Tan Sri Irwan Serigar Abdullah today denied he was offered the post of Bank Negara Malaysia Governor, accusing US-based Wall Street Journal of falsely claiming he would head the central bank.

The Treasury Secretary-General’s remarks came after the Prime Minister’s press secretary Datuk Seri Tengku Sariffuddin Tengku Ahmad similarly accused the newspaper of “lying” in its reports that claimed Irwan had been chosen to succeed Tan Sri Zeti Akhtar Aziz.

“I was never offered the post of Governor of Bank Negara Malaysia, as the Wall Street Journal and Sarawak Report have repeatedly claimed. His Majesty the Yang di-Pertuan Agong never signed my appointment as Governor, as is alleged.

“These are outright lies with absolutely no basis. These foreign media should stop their attacks on Malaysia,” Irwan said in a statement today. Datuk Muhammad Ibrahim was yesterday named as the replacement for the retiring Zeti, who is leaving after 16 years at the head of BNM.

He was the Deputy Governor up until his appointment, and his selection was consistent with Zeti’s call for her successor to be someone with a financial and banking background instead of a politician.

WSJ previously reported based on anonymous sources that Irwan, who is Treasury Secretary-General, would be made the next BNM governor.

The newspaper today responded to allegations that its reporting was based on uncorroborated details from anonymous sources and Tengku Sarifuddin’s claim that it was being used as tool to depose Prime Minister Datuk Seri Najib Razak.

“We stand behind our fair and accurate reporting of this evolving story which has in no way been undermined by recent events, and remain committed to providing robust coverage of events in Malaysia,” a Dow Jones spokesman told Malay Mail Online.

Dow Jones is the publisher of the WSJ. The US paper has reported extensively on 1Malaysia Development Bhd (1MDB) since last year and was the first to reveal the RM2.6 billion deposited in Najib’s accounts prior to Election 2013.

8 thoughts on “Malaysia is lucky this guy is not Bank Negara Governor

  1. How much immense effort Najib and his PR folk have to put into scoring such trivial points!

    There is a reason this appointment was delayed to the 59th minute of the 11th hour in the middle of a major financial crisis, which was that the Agong had signed off the 1MDB Advisory Board member Irwan Serigar Abdullah and was entitled to refuse to change his position.

    Once the WSJ had pre-empted the scandalous appointment it took all Najib’s energy to get the nomination changed by a rightly angry Agong – just so he could point-score that the WSJ had been ‘proved wrong’.

    Insiders in Putrajaya have been laughing at the matter for weeks and the desperate PM has achieved nothing from the stunt, which like the earlier Saudi minister event, is like tossing pins at a rolling tank of justice that is bearing down upon their heads.

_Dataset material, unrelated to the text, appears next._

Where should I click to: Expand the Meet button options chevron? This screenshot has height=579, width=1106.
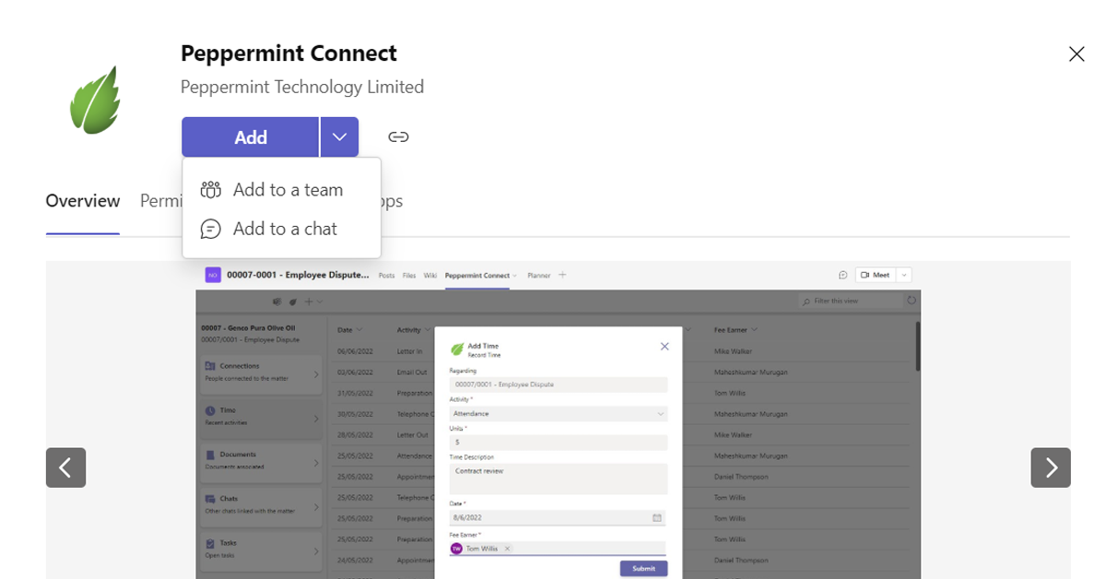(x=902, y=275)
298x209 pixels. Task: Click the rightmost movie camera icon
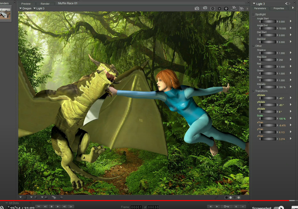click(242, 9)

  2. I am more inclined to believe the Wall Street Journal report. It is likely the advanced negative report made the government to rethink their plans. But for now it will be interesting to see how Mohamed Ibrahim will perform in the top job. As for Tan Sri Zeti, in the end her failure to speak up on the issues relating to PM Najib have damaged her image internationally.

  3. I think they floated Serigar name and found no positive sentiment, They could not also get Awang Adek back who has been in diplomacy work, likely finance now eludes him. They went back to original plan get a Banker within the system and hope it does not collapse. Otherwise it would be a Serigar at the top and it would have been interesting – monetary policy would have eluded this guy

  4. Still no lawsuits against the WSJ for publishing “lies” ?

    1Malaysians have a high tolerance for libel indeed.

  5. WSJ made a prediction which turned out to be incorrect. It was not a lie. It would be a lie if what WSJ reported about past actions of Najib could be proved to be false. So far this has not happen.